▶ **Your instructions**
Across the entries that follow, tally every line holding the word "list" and reply with the count alone.

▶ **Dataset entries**
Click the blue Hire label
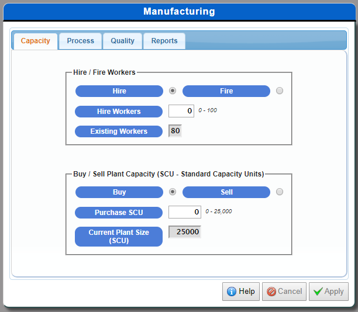 click(119, 91)
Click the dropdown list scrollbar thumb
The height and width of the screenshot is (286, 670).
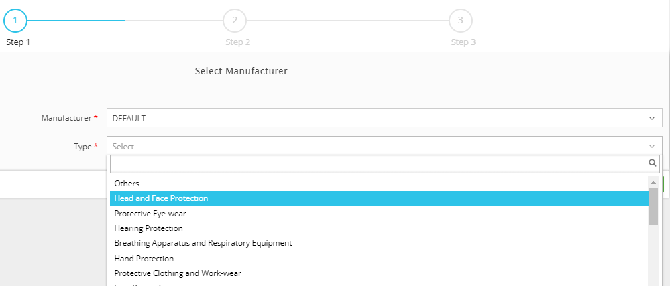(x=653, y=206)
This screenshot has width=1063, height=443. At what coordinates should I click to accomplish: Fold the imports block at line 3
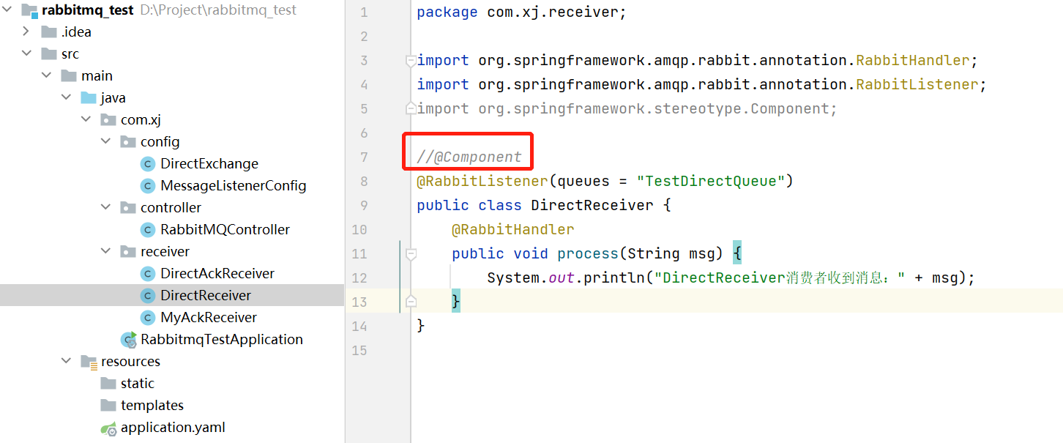411,61
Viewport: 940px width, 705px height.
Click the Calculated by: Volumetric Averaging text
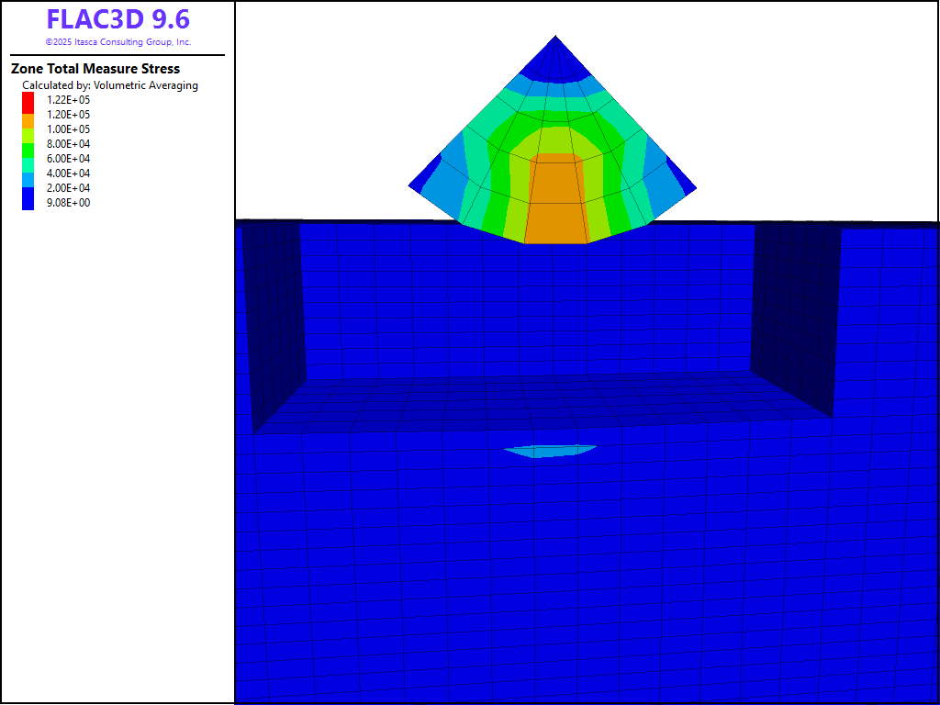coord(110,85)
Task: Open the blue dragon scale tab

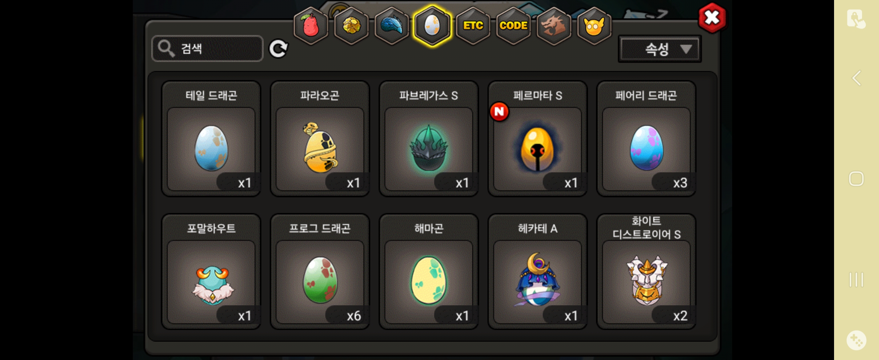Action: 392,26
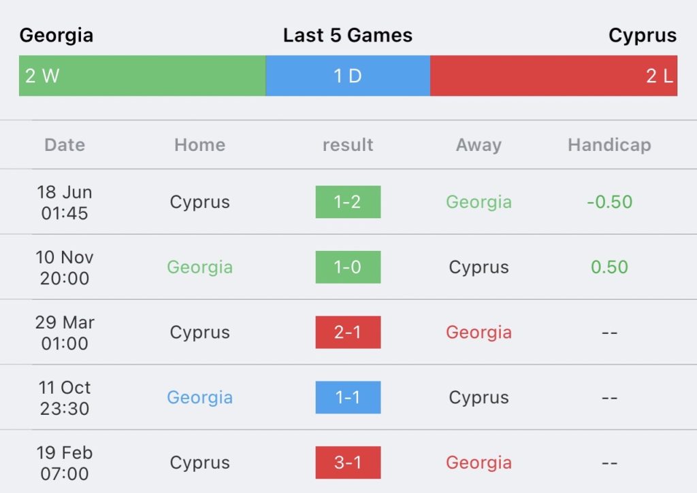
Task: Click the green 1-0 result badge
Action: (348, 267)
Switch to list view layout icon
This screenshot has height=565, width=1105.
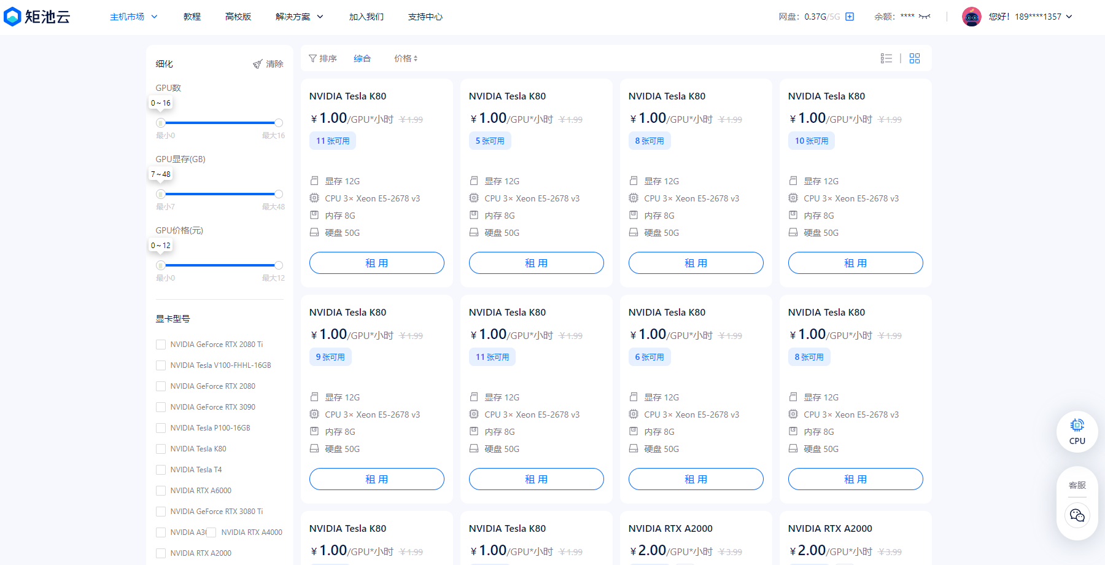[886, 58]
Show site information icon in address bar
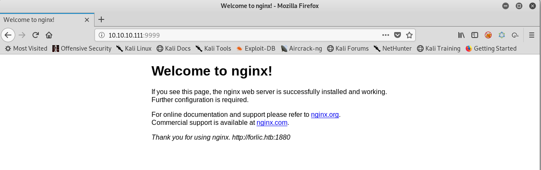This screenshot has height=170, width=541. [x=102, y=35]
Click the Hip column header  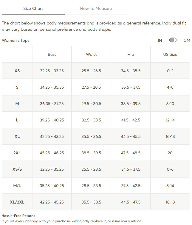click(x=131, y=54)
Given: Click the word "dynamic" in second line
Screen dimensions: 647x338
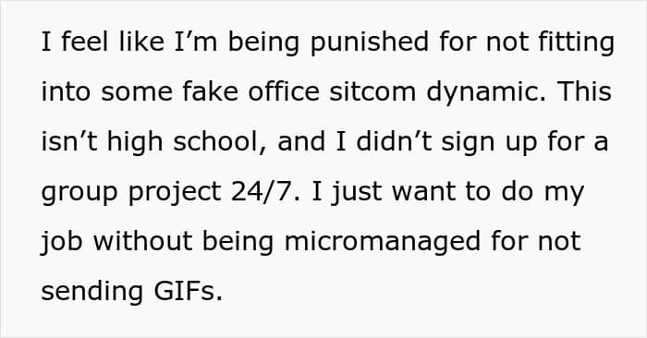Looking at the screenshot, I should pos(485,93).
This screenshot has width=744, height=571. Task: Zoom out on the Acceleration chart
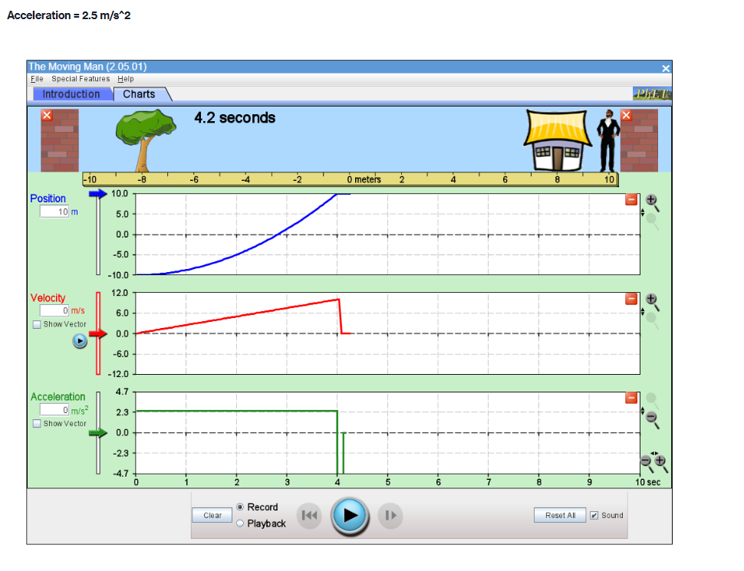click(650, 417)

▶ **Answer for the task**
2